> **Records for the task**
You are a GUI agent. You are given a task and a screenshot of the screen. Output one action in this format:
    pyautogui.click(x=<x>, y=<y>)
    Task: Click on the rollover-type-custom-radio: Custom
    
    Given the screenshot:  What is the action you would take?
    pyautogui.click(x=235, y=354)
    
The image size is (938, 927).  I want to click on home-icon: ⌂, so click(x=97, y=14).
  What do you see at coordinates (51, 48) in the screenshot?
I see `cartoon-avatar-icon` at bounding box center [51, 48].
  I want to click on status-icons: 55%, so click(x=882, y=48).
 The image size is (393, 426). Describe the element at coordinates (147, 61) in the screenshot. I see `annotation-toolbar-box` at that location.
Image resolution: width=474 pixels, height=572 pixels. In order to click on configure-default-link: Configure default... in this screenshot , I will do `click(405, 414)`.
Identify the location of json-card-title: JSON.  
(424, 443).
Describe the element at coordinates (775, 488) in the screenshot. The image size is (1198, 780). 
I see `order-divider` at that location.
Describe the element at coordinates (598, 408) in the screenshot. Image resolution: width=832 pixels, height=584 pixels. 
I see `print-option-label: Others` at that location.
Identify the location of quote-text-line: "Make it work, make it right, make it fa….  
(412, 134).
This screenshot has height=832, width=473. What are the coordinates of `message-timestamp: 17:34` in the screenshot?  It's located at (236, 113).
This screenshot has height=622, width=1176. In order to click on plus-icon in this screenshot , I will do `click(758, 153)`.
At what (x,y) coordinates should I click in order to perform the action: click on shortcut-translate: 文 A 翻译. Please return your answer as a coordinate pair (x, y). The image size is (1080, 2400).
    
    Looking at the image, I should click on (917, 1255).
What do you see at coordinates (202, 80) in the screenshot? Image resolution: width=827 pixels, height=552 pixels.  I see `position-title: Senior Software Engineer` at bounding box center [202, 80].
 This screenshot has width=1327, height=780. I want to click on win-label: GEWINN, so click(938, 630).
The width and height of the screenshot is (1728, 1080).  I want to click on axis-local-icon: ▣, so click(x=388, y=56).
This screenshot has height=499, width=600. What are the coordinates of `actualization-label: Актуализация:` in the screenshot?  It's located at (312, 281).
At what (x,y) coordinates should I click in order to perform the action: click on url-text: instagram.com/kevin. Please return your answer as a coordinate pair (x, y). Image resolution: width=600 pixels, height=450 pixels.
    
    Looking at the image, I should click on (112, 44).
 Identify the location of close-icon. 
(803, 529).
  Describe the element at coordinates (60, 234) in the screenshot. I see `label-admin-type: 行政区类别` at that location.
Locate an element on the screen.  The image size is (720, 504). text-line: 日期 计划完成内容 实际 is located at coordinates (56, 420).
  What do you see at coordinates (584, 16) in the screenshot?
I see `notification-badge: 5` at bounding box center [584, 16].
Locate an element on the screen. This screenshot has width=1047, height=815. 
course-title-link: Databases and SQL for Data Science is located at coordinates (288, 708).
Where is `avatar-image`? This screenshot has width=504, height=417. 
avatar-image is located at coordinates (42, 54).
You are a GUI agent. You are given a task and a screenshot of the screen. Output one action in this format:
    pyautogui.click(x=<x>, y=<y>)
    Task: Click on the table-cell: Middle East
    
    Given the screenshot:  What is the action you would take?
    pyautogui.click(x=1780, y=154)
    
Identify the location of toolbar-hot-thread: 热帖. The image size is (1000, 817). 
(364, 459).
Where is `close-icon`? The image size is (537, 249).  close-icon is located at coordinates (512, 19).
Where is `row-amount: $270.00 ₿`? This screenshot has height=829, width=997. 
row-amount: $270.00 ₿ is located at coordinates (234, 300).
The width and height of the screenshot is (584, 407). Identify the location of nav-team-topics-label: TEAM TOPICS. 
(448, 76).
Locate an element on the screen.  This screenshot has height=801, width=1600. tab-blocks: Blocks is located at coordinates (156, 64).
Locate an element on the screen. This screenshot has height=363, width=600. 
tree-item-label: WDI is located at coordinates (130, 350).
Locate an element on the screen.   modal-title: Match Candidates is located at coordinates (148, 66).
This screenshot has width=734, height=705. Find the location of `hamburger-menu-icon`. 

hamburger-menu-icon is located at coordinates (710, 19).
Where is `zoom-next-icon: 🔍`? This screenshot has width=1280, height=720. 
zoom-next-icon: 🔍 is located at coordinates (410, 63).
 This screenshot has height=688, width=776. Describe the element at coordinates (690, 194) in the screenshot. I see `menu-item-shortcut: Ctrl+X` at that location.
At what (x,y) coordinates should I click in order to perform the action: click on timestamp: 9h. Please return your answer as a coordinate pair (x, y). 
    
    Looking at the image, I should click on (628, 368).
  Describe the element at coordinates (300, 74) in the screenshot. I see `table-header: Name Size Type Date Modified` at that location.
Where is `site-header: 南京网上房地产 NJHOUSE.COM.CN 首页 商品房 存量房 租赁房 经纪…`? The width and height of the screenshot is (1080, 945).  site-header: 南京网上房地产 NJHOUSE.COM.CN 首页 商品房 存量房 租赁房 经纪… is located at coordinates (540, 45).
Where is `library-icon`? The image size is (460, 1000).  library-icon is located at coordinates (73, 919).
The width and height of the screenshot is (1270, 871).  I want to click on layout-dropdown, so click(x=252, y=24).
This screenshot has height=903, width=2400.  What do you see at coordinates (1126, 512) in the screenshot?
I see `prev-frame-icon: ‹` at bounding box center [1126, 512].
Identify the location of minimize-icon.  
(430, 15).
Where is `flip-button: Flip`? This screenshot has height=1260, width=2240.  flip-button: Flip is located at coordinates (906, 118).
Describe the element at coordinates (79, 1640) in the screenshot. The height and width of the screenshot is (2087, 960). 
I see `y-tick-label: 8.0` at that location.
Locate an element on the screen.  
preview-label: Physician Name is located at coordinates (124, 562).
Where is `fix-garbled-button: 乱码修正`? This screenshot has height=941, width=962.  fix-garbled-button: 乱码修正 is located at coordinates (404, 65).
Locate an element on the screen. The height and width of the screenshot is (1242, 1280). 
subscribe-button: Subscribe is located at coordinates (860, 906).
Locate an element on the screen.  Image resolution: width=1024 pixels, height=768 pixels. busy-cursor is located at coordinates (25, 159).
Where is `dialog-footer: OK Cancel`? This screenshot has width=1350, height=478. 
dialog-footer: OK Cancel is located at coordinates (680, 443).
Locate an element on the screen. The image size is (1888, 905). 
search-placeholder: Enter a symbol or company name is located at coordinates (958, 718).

> **Goal of the exercise**
Rewrite all of the records above, renaming "Locate an element on the screen" to "Find an element on the screen" wherever it occurs and leaving everything else unchanged.

> **Task answer**
You are a GUI agent. You are given a task and a screenshot of the screen. Output one action in this format:
    pyautogui.click(x=<x>, y=<y>)
    Task: Click on the rollover-type-custom-radio: Custom
    
    Given the screenshot:  What is the action you would take?
    pyautogui.click(x=235, y=354)
    
The image size is (938, 927).  I want to click on home-icon: ⌂, so click(x=97, y=14).
  What do you see at coordinates (51, 48) in the screenshot?
I see `cartoon-avatar-icon` at bounding box center [51, 48].
  I want to click on status-icons: 55%, so click(x=882, y=48).
 The image size is (393, 426). Describe the element at coordinates (147, 61) in the screenshot. I see `annotation-toolbar-box` at that location.
Image resolution: width=474 pixels, height=572 pixels. In order to click on configure-default-link: Configure default... in this screenshot , I will do `click(405, 414)`.
Identify the location of json-card-title: JSON.  
(424, 443).
Describe the element at coordinates (775, 488) in the screenshot. The image size is (1198, 780). 
I see `order-divider` at that location.
Describe the element at coordinates (598, 408) in the screenshot. Image resolution: width=832 pixels, height=584 pixels. 
I see `print-option-label: Others` at that location.
Identify the location of quote-text-line: "Make it work, make it right, make it fa….  
(412, 134).
This screenshot has height=832, width=473. What are the coordinates of `message-timestamp: 17:34` in the screenshot?  It's located at (236, 113).
This screenshot has height=622, width=1176. In order to click on plus-icon in this screenshot , I will do `click(758, 153)`.
At what (x,y) coordinates should I click in order to perform the action: click on shortcut-translate: 文 A 翻译. Please return your answer as a coordinate pair (x, y). The image size is (1080, 2400).
    
    Looking at the image, I should click on (917, 1255).
What do you see at coordinates (202, 80) in the screenshot? Image resolution: width=827 pixels, height=552 pixels.  I see `position-title: Senior Software Engineer` at bounding box center [202, 80].
 This screenshot has width=1327, height=780. I want to click on win-label: GEWINN, so click(938, 630).
The width and height of the screenshot is (1728, 1080).  I want to click on axis-local-icon: ▣, so click(x=388, y=56).
This screenshot has height=499, width=600. What are the coordinates of `actualization-label: Актуализация:` in the screenshot?  It's located at (312, 281).
At what (x,y) coordinates should I click in order to perform the action: click on url-text: instagram.com/kevin. Please return your answer as a coordinate pair (x, y). Image resolution: width=600 pixels, height=450 pixels.
    
    Looking at the image, I should click on (112, 44).
 Identify the location of close-icon. 
(803, 529).
  Describe the element at coordinates (60, 234) in the screenshot. I see `label-admin-type: 行政区类别` at that location.
Find an element on the screen.  The image size is (720, 504). text-line: 日期 计划完成内容 实际 is located at coordinates (56, 420).
  What do you see at coordinates (584, 16) in the screenshot?
I see `notification-badge: 5` at bounding box center [584, 16].
Find an element on the screen. This screenshot has width=1047, height=815. 
course-title-link: Databases and SQL for Data Science is located at coordinates (288, 708).
Where is `avatar-image`? This screenshot has width=504, height=417. 
avatar-image is located at coordinates (42, 54).
You are a GUI agent. You are given a task and a screenshot of the screen. Output one action in this format:
    pyautogui.click(x=<x>, y=<y>)
    Task: Click on the table-cell: Middle East
    
    Given the screenshot:  What is the action you would take?
    pyautogui.click(x=1780, y=154)
    
Identify the location of toolbar-hot-thread: 热帖. The image size is (1000, 817). 
(364, 459).
Where is `close-icon`? The image size is (537, 249).  close-icon is located at coordinates (512, 19).
Where is `row-amount: $270.00 ₿`? This screenshot has height=829, width=997. 
row-amount: $270.00 ₿ is located at coordinates (234, 300).
The width and height of the screenshot is (584, 407). Identify the location of nav-team-topics-label: TEAM TOPICS. 
(448, 76).
Find an element on the screen.  This screenshot has height=801, width=1600. tab-blocks: Blocks is located at coordinates (156, 64).
Find an element on the screen. This screenshot has height=363, width=600. 
tree-item-label: WDI is located at coordinates (130, 350).
Find an element on the screen.   modal-title: Match Candidates is located at coordinates (148, 66).
This screenshot has width=734, height=705. Find the location of `hamburger-menu-icon`. 

hamburger-menu-icon is located at coordinates (710, 19).
Where is `zoom-next-icon: 🔍`? This screenshot has width=1280, height=720. 
zoom-next-icon: 🔍 is located at coordinates (410, 63).
 This screenshot has height=688, width=776. Describe the element at coordinates (690, 194) in the screenshot. I see `menu-item-shortcut: Ctrl+X` at that location.
At what (x,y) coordinates should I click in order to perform the action: click on timestamp: 9h. Please return your answer as a coordinate pair (x, y). 
    
    Looking at the image, I should click on (628, 368).
  Describe the element at coordinates (300, 74) in the screenshot. I see `table-header: Name Size Type Date Modified` at that location.
Where is `site-header: 南京网上房地产 NJHOUSE.COM.CN 首页 商品房 存量房 租赁房 经纪…`? The width and height of the screenshot is (1080, 945).  site-header: 南京网上房地产 NJHOUSE.COM.CN 首页 商品房 存量房 租赁房 经纪… is located at coordinates (540, 45).
Where is `library-icon`? The image size is (460, 1000).  library-icon is located at coordinates (73, 919).
The width and height of the screenshot is (1270, 871).  I want to click on layout-dropdown, so click(x=252, y=24).
This screenshot has height=903, width=2400.  What do you see at coordinates (1126, 512) in the screenshot?
I see `prev-frame-icon: ‹` at bounding box center [1126, 512].
Identify the location of minimize-icon.  
(430, 15).
Where is `flip-button: Flip`? This screenshot has height=1260, width=2240.  flip-button: Flip is located at coordinates (906, 118).
Describe the element at coordinates (79, 1640) in the screenshot. The height and width of the screenshot is (2087, 960). 
I see `y-tick-label: 8.0` at that location.
Find an element on the screen.  
preview-label: Physician Name is located at coordinates (124, 562).
Where is `fix-garbled-button: 乱码修正`? This screenshot has height=941, width=962.  fix-garbled-button: 乱码修正 is located at coordinates (404, 65).
Find an element on the screen. The height and width of the screenshot is (1242, 1280). 
subscribe-button: Subscribe is located at coordinates (860, 906).
Find an element on the screen.  Image resolution: width=1024 pixels, height=768 pixels. busy-cursor is located at coordinates (25, 159).
Where is `dialog-footer: OK Cancel`? This screenshot has width=1350, height=478. 
dialog-footer: OK Cancel is located at coordinates (680, 443).
Find an element on the screen. The image size is (1888, 905). 
search-placeholder: Enter a symbol or company name is located at coordinates (958, 718).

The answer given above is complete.